Trascura l’esigenza di urgenti interventi sostanziali in campo penale amministrativo e penitenziario minorile; dimentica il ruolo delle Regioni e le competenze funzionali attribuite loro dall’art. 117 Cost.; riduce il ruolo dei servizi sociali a quello di meri ausiliari del giudice; affida imprudentemente alla discrezionalità del presidente capo del Tribunale la designazione del presidente della sezione specializzata; lascia immutato il pletorico collegio a quattro giudici in primo grado e a cinque in appello; sopprime l’importante figura del pubblico Ministero minorile specializzato, dimenticando i poteri a questo attribuiti dalla legge n. 149 del 2001 in materia di segnalazione di abbandono e di raccordo con i servizi sociali territorialità.

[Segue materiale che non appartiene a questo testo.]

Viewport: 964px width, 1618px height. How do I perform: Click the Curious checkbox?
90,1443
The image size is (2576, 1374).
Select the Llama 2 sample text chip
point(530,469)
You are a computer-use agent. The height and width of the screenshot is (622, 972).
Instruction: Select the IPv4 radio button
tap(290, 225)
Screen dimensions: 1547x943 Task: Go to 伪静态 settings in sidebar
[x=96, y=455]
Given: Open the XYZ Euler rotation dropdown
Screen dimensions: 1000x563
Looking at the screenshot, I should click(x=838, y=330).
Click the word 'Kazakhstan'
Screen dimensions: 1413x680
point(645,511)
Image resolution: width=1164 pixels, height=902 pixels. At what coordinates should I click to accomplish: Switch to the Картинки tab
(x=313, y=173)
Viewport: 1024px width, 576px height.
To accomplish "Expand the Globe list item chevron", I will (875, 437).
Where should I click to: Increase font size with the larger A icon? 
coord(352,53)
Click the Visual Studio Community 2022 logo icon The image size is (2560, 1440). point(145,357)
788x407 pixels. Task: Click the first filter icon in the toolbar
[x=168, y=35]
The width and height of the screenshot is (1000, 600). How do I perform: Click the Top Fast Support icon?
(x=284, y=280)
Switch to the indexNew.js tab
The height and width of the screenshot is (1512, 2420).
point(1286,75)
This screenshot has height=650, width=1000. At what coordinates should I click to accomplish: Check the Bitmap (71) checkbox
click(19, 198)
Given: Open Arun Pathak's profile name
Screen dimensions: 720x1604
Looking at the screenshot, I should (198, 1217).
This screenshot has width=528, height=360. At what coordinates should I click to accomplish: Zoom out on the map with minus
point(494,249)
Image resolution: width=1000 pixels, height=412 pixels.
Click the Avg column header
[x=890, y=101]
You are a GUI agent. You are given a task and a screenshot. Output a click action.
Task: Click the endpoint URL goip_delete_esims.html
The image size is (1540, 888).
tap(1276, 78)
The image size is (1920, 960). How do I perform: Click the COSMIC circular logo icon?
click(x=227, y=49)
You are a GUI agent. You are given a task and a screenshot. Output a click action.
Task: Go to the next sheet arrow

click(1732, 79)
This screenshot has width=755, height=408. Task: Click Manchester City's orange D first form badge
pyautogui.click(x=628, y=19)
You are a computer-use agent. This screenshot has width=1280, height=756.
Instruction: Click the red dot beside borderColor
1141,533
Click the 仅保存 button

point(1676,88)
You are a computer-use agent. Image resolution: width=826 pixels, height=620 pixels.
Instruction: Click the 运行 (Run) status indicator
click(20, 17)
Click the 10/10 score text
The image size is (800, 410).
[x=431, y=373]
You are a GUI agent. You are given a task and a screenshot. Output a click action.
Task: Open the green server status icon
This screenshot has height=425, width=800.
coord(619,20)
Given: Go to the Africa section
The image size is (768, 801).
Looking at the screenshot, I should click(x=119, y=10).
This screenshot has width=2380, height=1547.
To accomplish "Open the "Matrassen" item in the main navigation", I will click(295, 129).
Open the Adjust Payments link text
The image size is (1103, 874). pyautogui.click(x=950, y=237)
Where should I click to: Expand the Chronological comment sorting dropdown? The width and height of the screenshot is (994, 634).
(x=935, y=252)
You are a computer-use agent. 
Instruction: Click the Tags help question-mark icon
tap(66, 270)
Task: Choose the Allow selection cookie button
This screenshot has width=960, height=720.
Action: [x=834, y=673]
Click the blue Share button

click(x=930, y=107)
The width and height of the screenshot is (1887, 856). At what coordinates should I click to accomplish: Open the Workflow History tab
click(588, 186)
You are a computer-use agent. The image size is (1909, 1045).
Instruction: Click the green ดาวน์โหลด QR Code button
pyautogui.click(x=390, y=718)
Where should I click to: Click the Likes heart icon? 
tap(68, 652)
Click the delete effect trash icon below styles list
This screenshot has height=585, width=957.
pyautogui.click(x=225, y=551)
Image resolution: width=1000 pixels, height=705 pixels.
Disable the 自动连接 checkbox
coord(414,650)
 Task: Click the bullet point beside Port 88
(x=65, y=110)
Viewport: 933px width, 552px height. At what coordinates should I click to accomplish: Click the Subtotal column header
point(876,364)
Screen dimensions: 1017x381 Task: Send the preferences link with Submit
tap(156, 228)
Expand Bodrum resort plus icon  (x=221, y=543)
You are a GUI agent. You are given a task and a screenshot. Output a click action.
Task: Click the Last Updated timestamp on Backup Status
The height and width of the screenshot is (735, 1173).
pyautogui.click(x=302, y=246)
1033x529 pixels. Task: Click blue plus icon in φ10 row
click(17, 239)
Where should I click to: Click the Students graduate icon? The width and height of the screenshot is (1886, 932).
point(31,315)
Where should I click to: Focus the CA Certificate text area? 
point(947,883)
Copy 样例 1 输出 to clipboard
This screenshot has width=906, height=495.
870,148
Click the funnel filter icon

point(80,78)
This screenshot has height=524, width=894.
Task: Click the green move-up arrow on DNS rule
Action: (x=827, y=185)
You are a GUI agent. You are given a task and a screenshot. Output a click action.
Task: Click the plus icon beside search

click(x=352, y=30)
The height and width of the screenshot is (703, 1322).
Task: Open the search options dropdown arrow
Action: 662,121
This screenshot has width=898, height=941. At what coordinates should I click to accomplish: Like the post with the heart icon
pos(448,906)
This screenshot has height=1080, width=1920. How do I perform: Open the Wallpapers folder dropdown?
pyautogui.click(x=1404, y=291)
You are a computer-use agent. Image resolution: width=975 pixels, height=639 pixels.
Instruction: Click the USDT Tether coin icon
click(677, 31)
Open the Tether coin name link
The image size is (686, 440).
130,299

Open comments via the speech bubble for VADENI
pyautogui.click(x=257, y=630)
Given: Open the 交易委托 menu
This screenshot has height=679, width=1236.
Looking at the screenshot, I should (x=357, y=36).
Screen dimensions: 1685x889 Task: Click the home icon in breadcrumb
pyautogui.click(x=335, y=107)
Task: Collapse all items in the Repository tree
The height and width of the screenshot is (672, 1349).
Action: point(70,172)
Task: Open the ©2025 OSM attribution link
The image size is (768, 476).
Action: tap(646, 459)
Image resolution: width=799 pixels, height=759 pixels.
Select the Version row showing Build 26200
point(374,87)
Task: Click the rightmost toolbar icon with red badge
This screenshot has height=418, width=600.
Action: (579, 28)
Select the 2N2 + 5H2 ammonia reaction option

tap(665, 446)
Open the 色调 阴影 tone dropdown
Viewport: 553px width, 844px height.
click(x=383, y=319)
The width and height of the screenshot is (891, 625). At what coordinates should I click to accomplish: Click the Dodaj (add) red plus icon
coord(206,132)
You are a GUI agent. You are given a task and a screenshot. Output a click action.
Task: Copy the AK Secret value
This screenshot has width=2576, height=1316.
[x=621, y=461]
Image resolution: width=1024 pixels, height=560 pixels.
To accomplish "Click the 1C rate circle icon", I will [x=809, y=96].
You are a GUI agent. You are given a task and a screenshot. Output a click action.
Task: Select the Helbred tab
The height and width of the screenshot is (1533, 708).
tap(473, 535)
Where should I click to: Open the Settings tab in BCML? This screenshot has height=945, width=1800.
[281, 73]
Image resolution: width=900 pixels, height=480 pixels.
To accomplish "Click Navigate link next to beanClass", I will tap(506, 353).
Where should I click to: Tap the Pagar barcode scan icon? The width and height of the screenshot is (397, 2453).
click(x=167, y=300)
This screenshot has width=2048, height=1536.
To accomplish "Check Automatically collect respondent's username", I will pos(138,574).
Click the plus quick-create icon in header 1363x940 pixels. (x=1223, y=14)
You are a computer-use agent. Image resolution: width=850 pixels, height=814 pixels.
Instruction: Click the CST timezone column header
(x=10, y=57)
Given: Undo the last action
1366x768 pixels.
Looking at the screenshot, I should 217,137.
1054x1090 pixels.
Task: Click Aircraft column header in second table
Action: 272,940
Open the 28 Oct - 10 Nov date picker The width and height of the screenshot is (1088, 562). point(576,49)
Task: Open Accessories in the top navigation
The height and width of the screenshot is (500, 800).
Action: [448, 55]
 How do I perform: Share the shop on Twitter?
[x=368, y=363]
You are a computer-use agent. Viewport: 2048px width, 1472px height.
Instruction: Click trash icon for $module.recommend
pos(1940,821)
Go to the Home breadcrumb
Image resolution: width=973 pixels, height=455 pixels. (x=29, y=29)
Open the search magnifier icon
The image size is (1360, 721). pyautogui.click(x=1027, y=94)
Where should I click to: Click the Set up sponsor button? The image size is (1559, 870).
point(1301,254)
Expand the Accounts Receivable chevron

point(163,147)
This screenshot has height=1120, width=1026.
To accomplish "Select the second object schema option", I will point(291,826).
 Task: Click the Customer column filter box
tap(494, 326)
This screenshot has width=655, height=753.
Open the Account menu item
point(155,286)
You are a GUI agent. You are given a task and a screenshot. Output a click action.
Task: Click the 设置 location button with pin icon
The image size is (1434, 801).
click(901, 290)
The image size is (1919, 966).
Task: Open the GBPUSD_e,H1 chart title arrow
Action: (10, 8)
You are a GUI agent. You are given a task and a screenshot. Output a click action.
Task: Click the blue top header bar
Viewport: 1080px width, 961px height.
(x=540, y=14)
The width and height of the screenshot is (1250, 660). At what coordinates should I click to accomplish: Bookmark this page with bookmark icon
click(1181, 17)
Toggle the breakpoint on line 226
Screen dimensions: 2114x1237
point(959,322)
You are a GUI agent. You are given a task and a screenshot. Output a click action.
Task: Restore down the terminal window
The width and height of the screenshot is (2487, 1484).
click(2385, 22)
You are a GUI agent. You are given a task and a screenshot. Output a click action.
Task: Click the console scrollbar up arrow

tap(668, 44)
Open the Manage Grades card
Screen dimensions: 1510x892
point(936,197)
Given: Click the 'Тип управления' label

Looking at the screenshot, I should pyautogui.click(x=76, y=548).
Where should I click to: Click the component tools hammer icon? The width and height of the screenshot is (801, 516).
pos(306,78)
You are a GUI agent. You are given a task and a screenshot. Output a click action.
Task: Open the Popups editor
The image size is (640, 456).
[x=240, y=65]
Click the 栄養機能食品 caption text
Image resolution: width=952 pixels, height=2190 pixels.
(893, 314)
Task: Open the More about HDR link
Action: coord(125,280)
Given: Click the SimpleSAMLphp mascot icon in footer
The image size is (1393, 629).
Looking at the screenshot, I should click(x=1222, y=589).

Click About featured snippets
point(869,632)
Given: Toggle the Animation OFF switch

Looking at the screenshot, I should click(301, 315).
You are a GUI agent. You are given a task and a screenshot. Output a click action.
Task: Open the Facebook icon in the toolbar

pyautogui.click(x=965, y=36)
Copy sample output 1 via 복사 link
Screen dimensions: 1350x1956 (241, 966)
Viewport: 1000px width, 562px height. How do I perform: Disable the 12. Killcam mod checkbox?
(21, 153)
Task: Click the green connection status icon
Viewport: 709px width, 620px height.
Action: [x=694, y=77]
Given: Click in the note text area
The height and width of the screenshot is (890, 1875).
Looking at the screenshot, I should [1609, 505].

L’obiettivo di riunire la materia delle persone, dei minori di età e della famiglia davanti a un unico giudice viene così raggiunto a spese di gravi squilibri e di omissioni ingiustificate, che d’altra parte lasciano in vita pezzi consistenti del vecchio sistema di giustizia minorile risalente agli anni Cinquanta, senza un nuovo “verbo” che tenga conto delle convenzioni e dichiarazioni internazionali, delle nuove esigenze e dei diritti dei giovani d’oggi, del mutamento in atto dei modelli familiari.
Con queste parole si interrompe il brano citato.